If you turn down the voltage from the norm then how will those that don't have the ability to adjust the voltage on their home track tune their cars?


----------



## neorules (Oct 20, 2006)

Roger-- from the info given I'm guessing your track is 13 1/2 ft per lap. If that is true your lap should be 5.6 sec to match the 120mph.


----------



## Pete McKay (Dec 20, 2006)

Roger it sounds like your track is close to mine in length, a 1/5th mile. We will run on 9 volts sometimes to slow them down, we have run on 6 volts too but that seems too slow. But I have never seen anything that can do 120 on a 1/5th mile, I think the fastest thing I've seen at the Thunderbowl in Tulare is about 70 mph average per lap. I like the G-Jet powerpack because even with 6 volts the power to all 4 lanes with T-Jets is smooth.


----------



## AfxToo (Aug 29, 2003)

I've never bought into the "scale speed" thing because time does not scale with the physical dimensions of the cars, and human reaction and perception is based on real time. When you watch the video from an onboard camera on a race car, especially a Formula 1 car running on a road course, the driver's perception of the track, required anticipatory actions, reactions, and driver input is incredibly fast, much more akin to what you as a human must handle when driving a race prepared HO magnet car. 

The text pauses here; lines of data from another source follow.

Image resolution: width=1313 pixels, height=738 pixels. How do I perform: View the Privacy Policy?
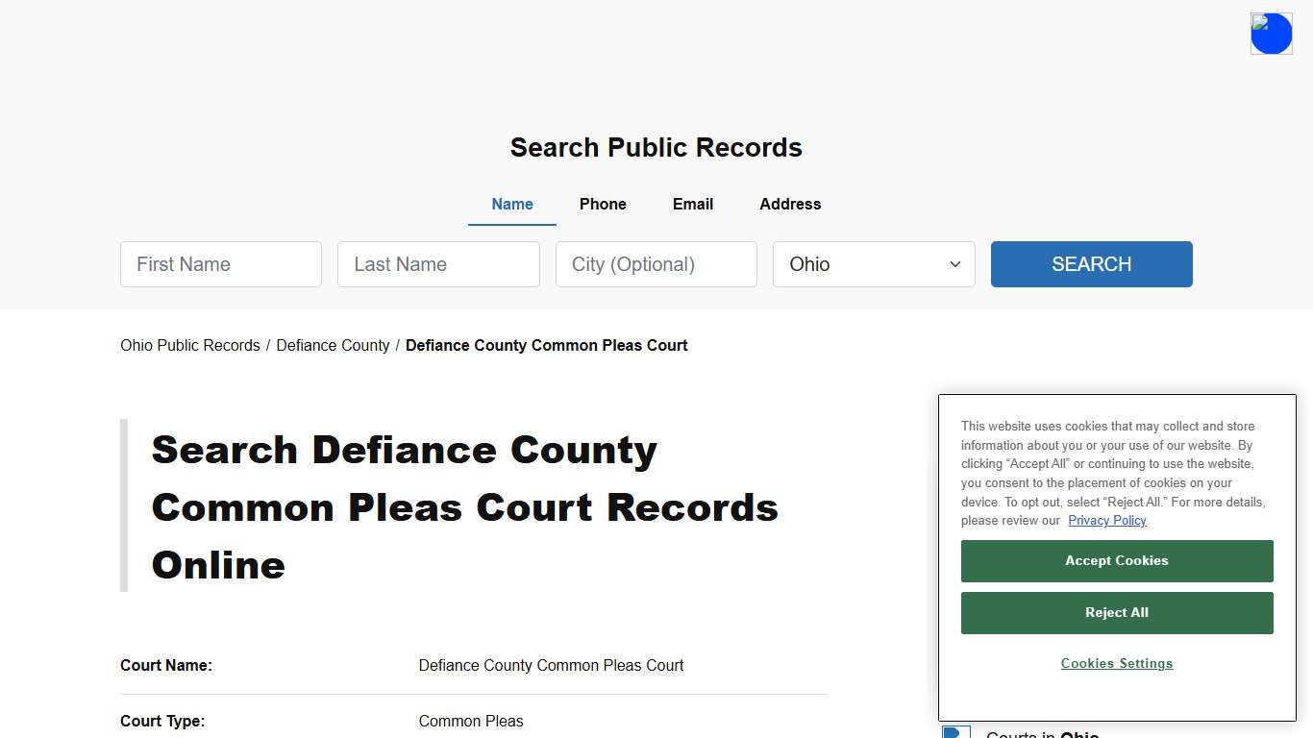pyautogui.click(x=1106, y=520)
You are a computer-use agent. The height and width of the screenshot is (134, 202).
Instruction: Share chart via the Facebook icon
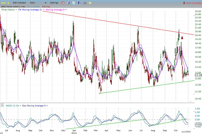79,3
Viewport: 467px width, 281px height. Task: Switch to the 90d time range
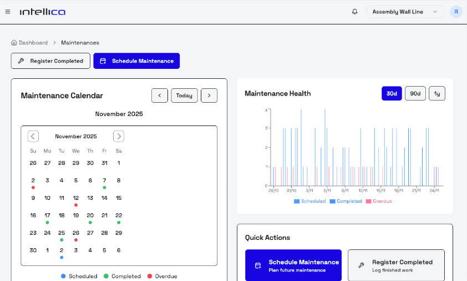tap(415, 94)
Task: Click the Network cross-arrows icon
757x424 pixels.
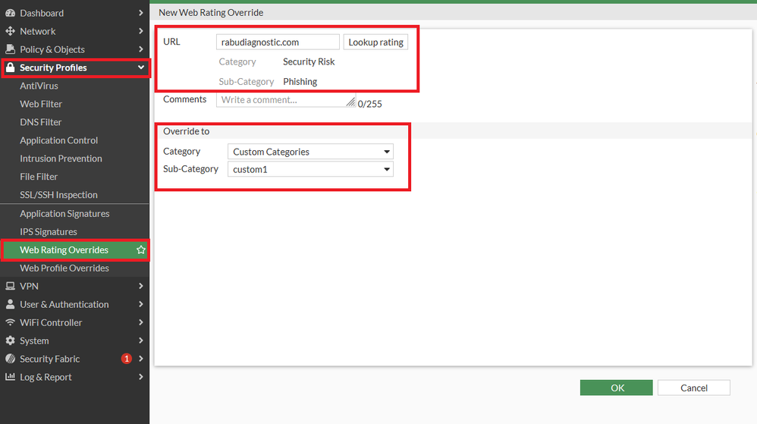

The fact that the HO car is 1:64 scale does not change your brain's perception of the real world situation that you are dealing with in real time, because the time does not scale. There are mathematical models for defining the equivalent aerodynamic and hydrodynamic forces exerted on scale aircraft and ship models that are a fraction of the size of their real world counterparts, and these formulas are critical to the design and validation of new aircraft and ship designs. I could potentially see these being used to figure out the equivalent speed of perhaps a 1:24 wing car if you could measure the forces exerted on it, if indeed the formulas are actually usable down to models of that size. There are lower limits. 

But the fact remains that scaling down the physical dimensions does not change the time and human element, which is the reason the "scale speed" ratings of 1000+ scale mph are rather meaningless in the overly simplified context in which they are presented. While the seemingly hyper velocity ratings of scale race cars may sound unrealistic on paper, when it comes to the actual race action and driver reaction reaction times required to negotiate the race course, the speeds are not far off the mark in terms of racing realism, especially when you consider all of the other unique variables, like being able to see the whole track from a birds eye view. Where the best equivalent realism falls is hard to say, but it is clearly not simply a matter of scaling down the real velocity of the cars to achieve equivalent lap times if you are looking to provide realistically equivalent racing action for 1:1 human drivers, assuming that's what you are hoping to achieve. If you are looking to make a movie where the cars are traveling at an equivalent velocity in-scale, then what you are proposing (tweaking voltage to achieve lap times) is reasonable, but it's not as realistic from a racing perspective.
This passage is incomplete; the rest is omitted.